**WHAT THE TASK ASKS:**
Copy out, unchanged, the entries below from the "Instruction: Click the" line to the final line. Omit pictures.

*** ENTRIES SUPPLIED Section Begins ***

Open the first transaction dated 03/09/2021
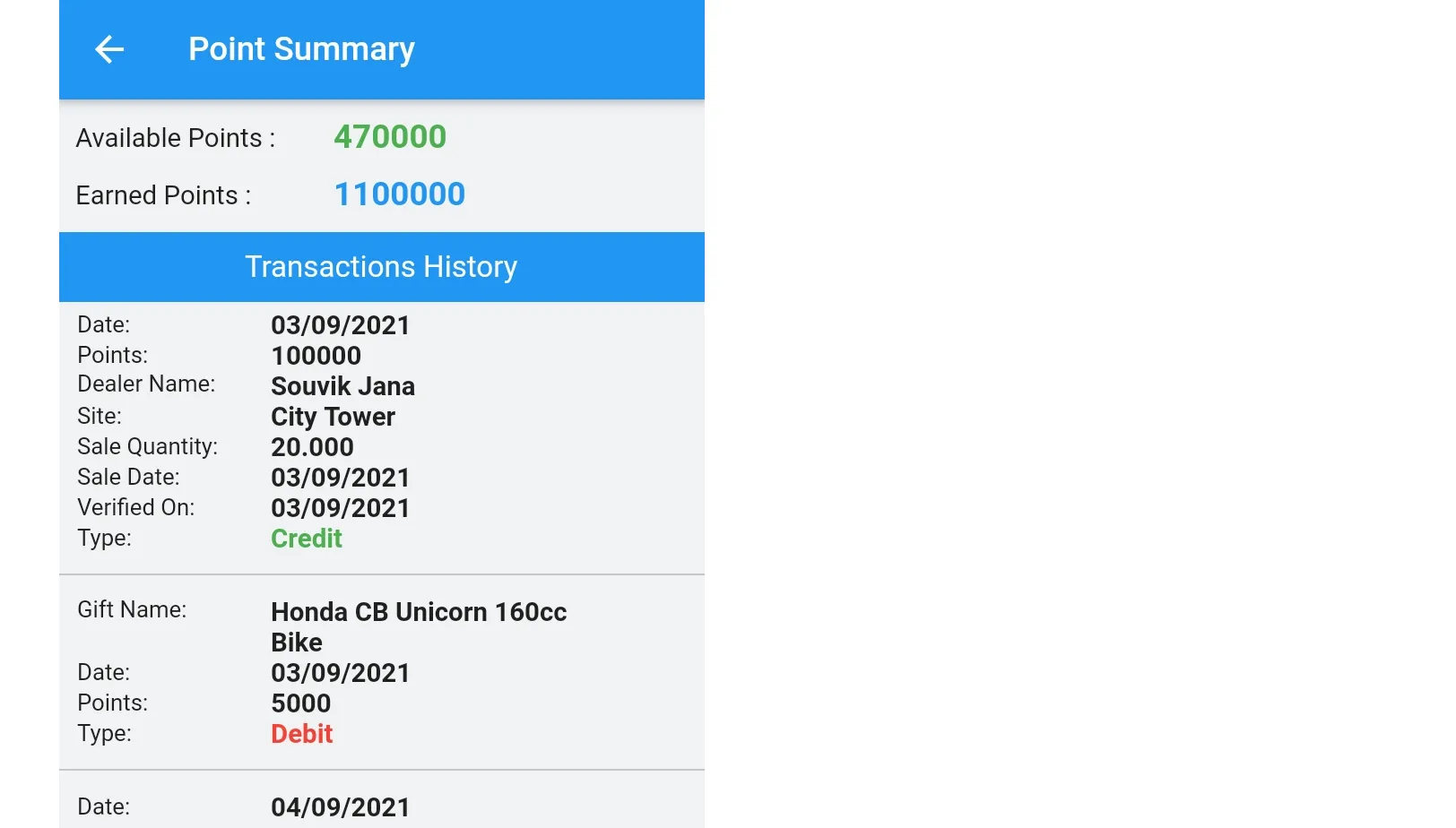1456x828 pixels. click(x=341, y=325)
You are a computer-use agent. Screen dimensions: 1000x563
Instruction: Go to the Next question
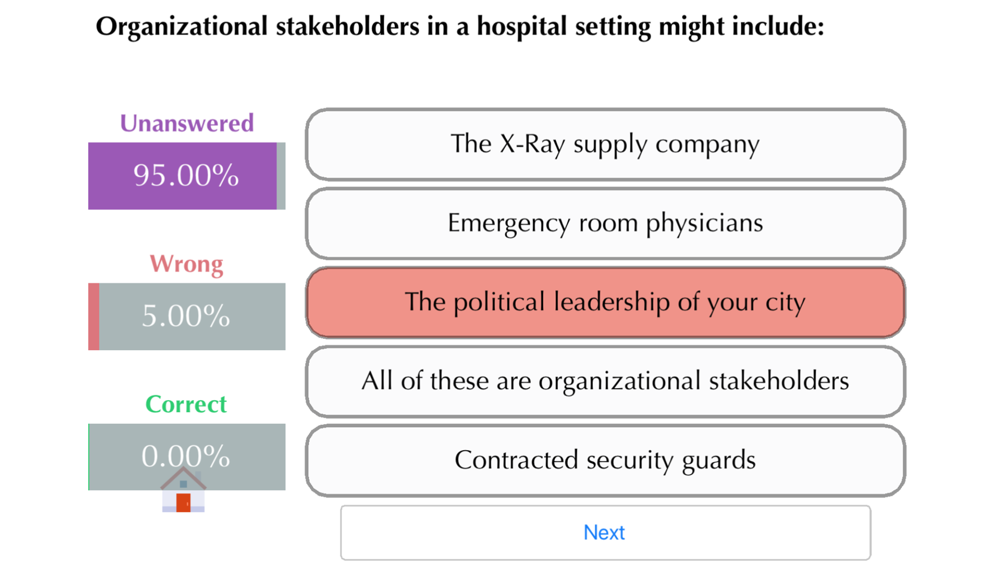click(605, 532)
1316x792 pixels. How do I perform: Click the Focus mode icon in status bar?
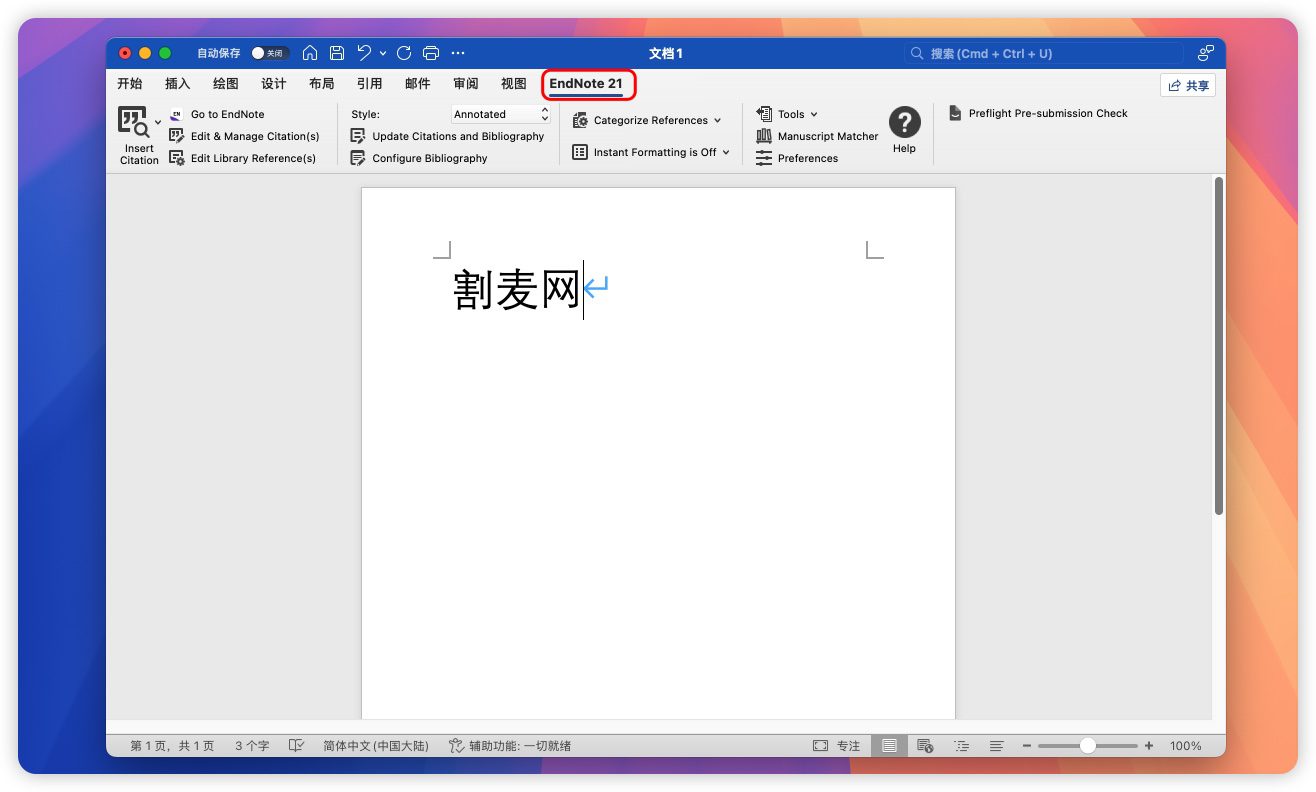pos(820,746)
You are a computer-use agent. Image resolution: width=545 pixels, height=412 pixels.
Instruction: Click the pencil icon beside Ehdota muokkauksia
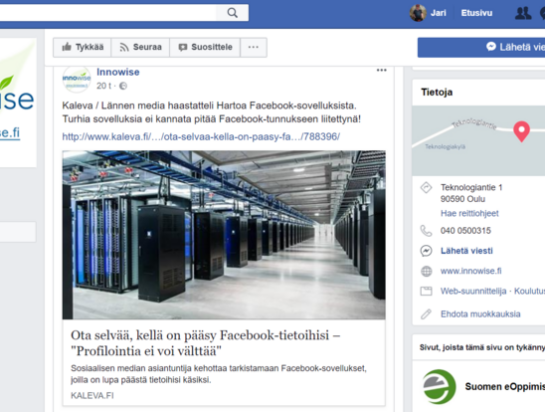click(426, 314)
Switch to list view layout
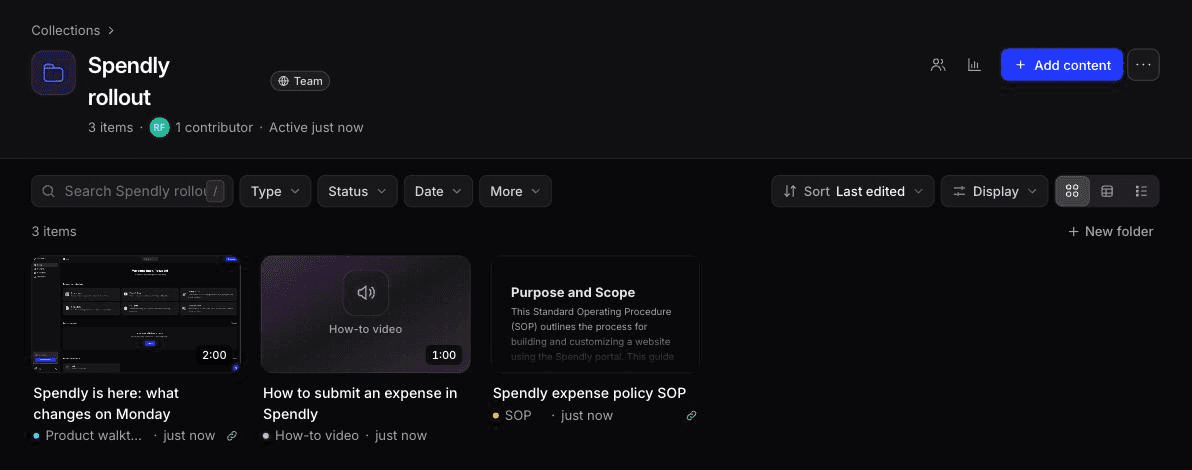The image size is (1192, 470). pyautogui.click(x=1141, y=191)
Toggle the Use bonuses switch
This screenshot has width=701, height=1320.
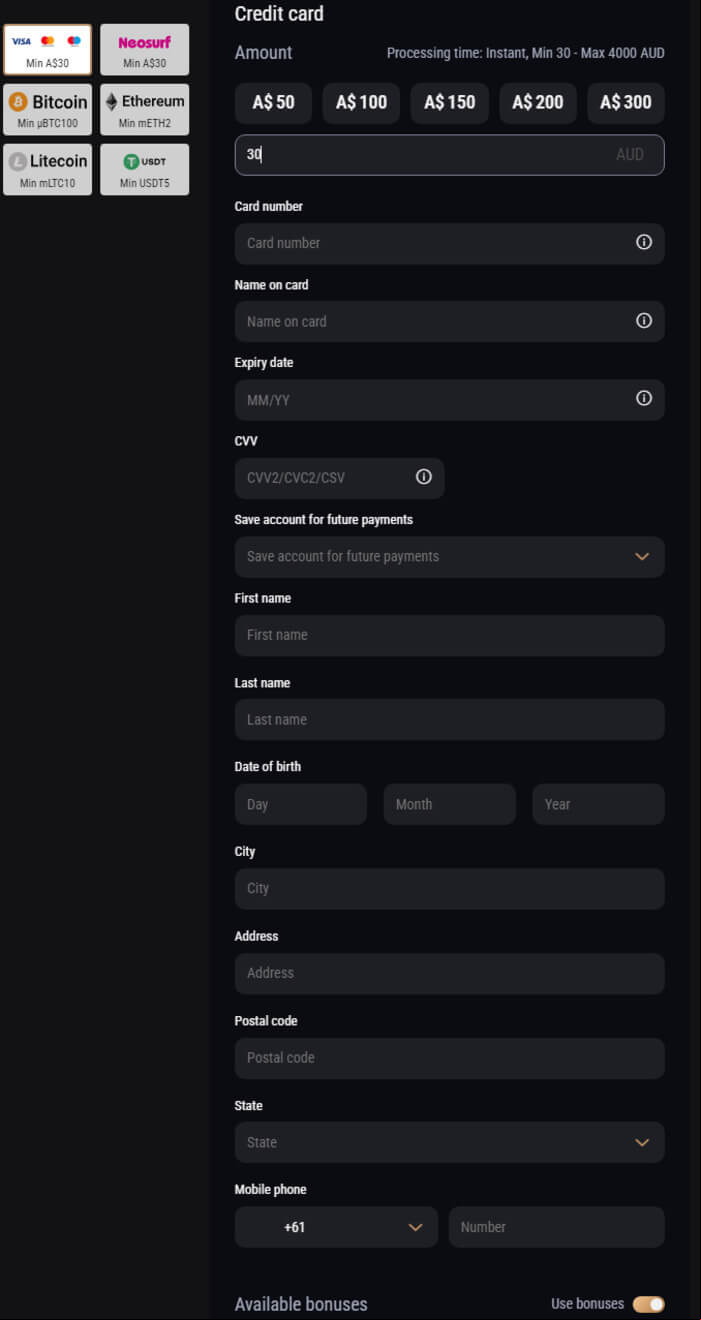click(x=648, y=1304)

*** ENTRIES SUPPLIED Section Ends ***

**ANSWER FOR THE TASK:**
Instruction: Click the pencil icon beside Ehdota muokkauksia
click(426, 314)
Switch to list view layout
The image size is (1192, 470). pyautogui.click(x=1141, y=191)
Toggle the Use bonuses switch
This screenshot has width=701, height=1320.
click(x=648, y=1304)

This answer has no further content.